I agree that HTIB can be improved by separate shopping. I don't like the lack of sensitivity of the Onkyo HTIB speakers. They are only rated at THX levels 6' from the fronts, so really, only a small room. Overall, Cnet rated the Onkyo THX HTIB the best HTIB system, so I'm sure it's fine and I've seen it on sale, so it wouldn't be a bad buy, but a little more could go a long way.

I would choose BIC America speakers over any HTIB system. They have these Klipsch knock offs (search for the best price) http://www.amazon.com/BIC-FH6-LCR-6...3?s=electronics&ie=UTF8&qid=1280475260&sr=1-3 This place has them cheaper, but doesn't offer free shipping. http://www.provantage.com/bic-america-fh6-lcr~7BICA00R.htm

The sub should be front and center and look at Dolby Labs web page for speaker placement. Either your plans are not to scale, or they could use a little improvement.


----------



## NealLauderman (Jul 30, 2010)

lsiberian, I am brand new to this home theater stuff so I figured buying a boxed set may not be the best but for someone brand new I figured it would be the easier route.

Bambino, I was worried about my seats blocking the room off if I turned it around. Im not so worried about blocking anything as I am putting in a rollup screen. I was just worried about cutting the room in half with the couches.

Generic, Thanks for the comments. The picture isn't really to scale. Unfortunately there is no way for me to really put the sub in the middle as the screen is going to be coming down in the middle of the room. I cant figure out any other way to set things up.


----------



## DougMac (Jan 24, 2008)

Getting all the audio gear for a home theater can be a daunting task. Yes buying a HTIB is an easier route and the reviews of the Onkyo HT-S9100THX are favorable. You would be hard pressed to build a system separately at that price point. CNET's review says it "was in fact, hands down, the best-sounding HTIB we've ever heard."


It boils down to how much you're willing to spend and how good you want it to sound. I think it would take a fairly large increase in cost to get a significant improvement of audio.

Most of us here carefully crafted our home theater audio. I'm positive my mid level system would run rings around the Onkyo, but keep in mind I paid nearly as much for my subwoofer as the entire Onkyo system costs. When you get input, be aware of the point of view of those who offer advice.

Without knowing your budget, I'm leaning towards recommending you get the Onkyo THX HTIB.

For comparison, I priced out an SVS 7.1 system, complete with the SVS sub I have. It's $1369 for the speakers alone. Add the new Onkyo 608 at ~$500 and you'll have a much better system, but at about twice the price of the Onkyo HTIB.
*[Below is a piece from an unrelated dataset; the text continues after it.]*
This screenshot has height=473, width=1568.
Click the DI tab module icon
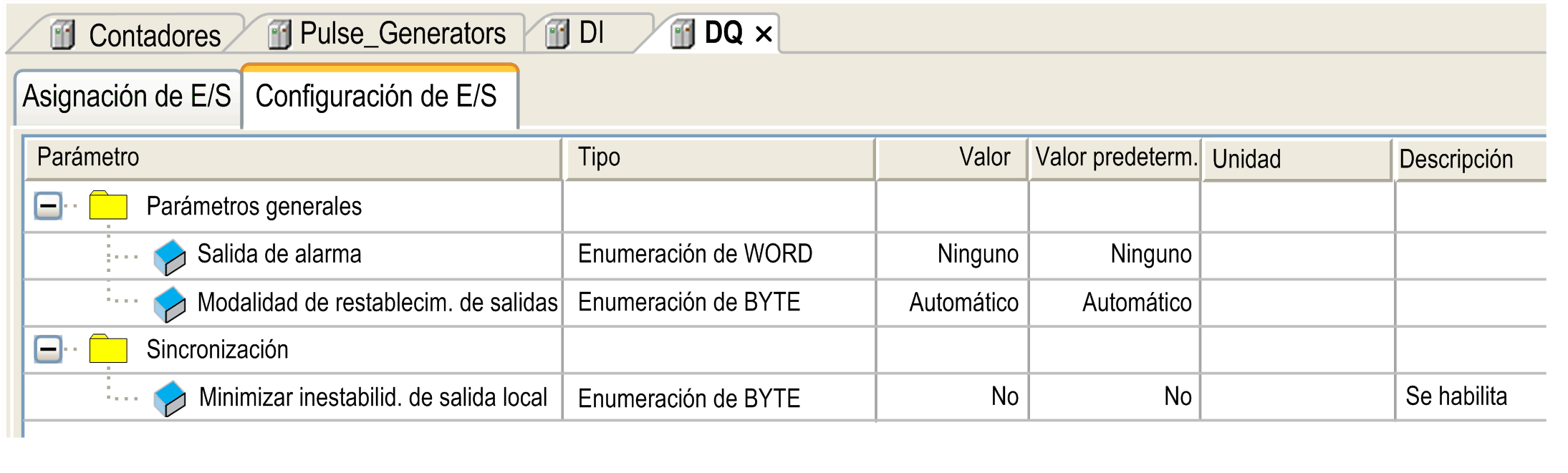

I have Ascend main speakers. An equivalent system in Ascends would be $1008 minus the sub. Add $350 for a better sub than the Onkyo and you're right at the same as SVS with a slightly lower quality sub. Either of these two choices would be far better than the Onkyo, but, as I mentioned, twice the price.


----------



## NealLauderman (Jul 30, 2010)

Doug, thanks so much for your response. Our thoughts on this are the same. I think I am definitely going to go with the ONKYO HT-S9100THX. For $800 shipped and from everything I have read, you cant beat the deal. I am by no means an audio expert. I have never owned a system like this. Were talking about a guy who has always used the speakers that came on the TV's I buy! I can only imagine how much better this will sound.
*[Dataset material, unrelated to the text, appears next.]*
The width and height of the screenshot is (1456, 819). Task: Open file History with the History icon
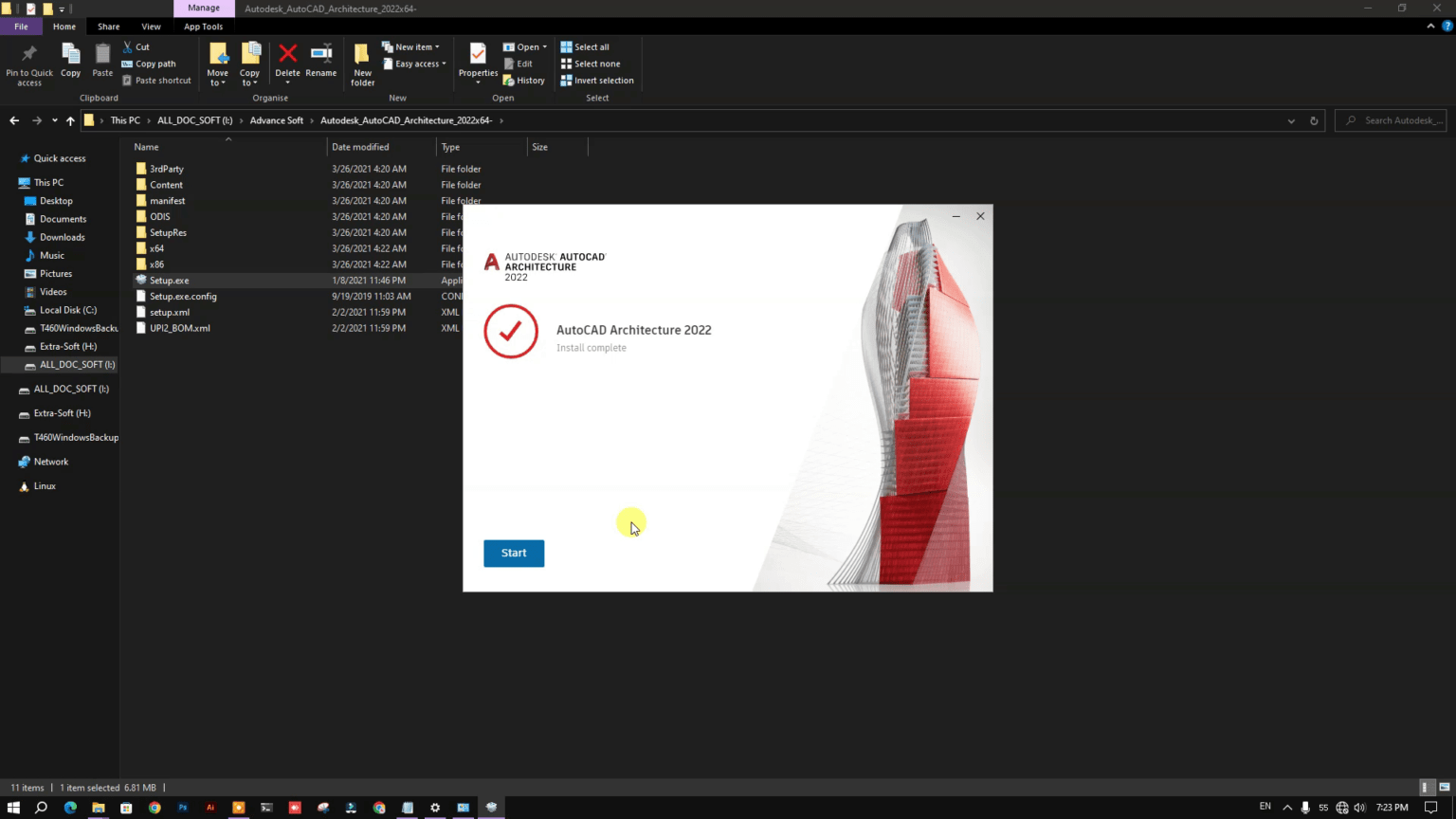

In the future I may be willing to spend more money but for now I just want to get something I can enjoy for a few years.


----------



## tonyvdb (Sep 5, 2007)

The ONKYO HT-S9100 is a great deal for the money and to get separates that would compare you would have to spend more than $800. Is it ideal, No. However for $800 you would not find anything better. 
The only thing I will say is that making sure that the windows can be completely blacked out is a must given how many you have in the room. You have a decent sized room for a projection system and I dont think you will find a better option using a display.


----------



## Guest (Jul 30, 2010)

Where are you finding the Onkyo HT-S9100THX for $800?


----------



## JCD (Apr 20, 2006)

Just wanted to throw out a thought..

I think it would be tough to beat the Onkyo HTIB deal at that price point.. my only contention is that it is still a decent amount of scratch and for more money, I think we could find something that would be better to maybe make the upgrade worthwhile. You're not saving money if you end up upgrading later.

So here is my suggestion, go out and listen to some other systems and see if the difference between the Onkyo system and an upgraded system would be worth the extra $$ in the long run. 
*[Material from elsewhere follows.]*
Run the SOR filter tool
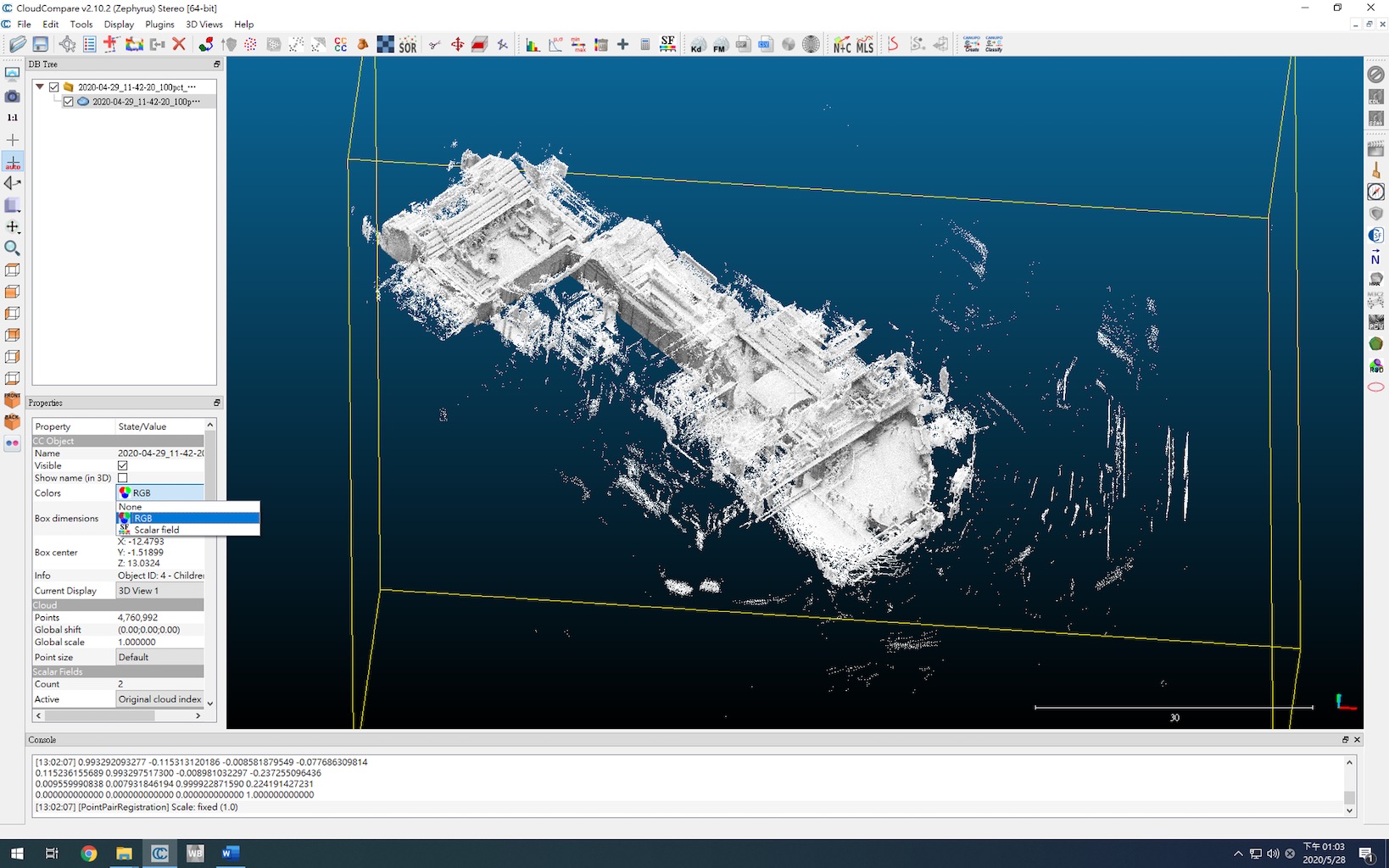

I saw one person come on to a board, asking for the best cheapest speaker. The suggestion that he took was the insignia coaxial speakers. He liked them, but it only started a series of purchases that leapt WAY over where he started (the system he has now is a custom built, fully active system that cost him I don't know how much, but a LOT more than the $60/pr of speakers he started with).

Again, I don't want to say the Onkyo system isn't worthy, just, if you're going to spend that kind of money, it might be worthwhile to investigate some of the more expensive systems.


----------



## NealLauderman (Jul 30, 2010)

Thanks for all the info fellas. Over the weekend I went to a few different audio stores and unfortunately none of them carried the Onkyo 9100. I am going to go ahead and buy it though as the reviews for it are very good. I really do appreciate everyones input.


----------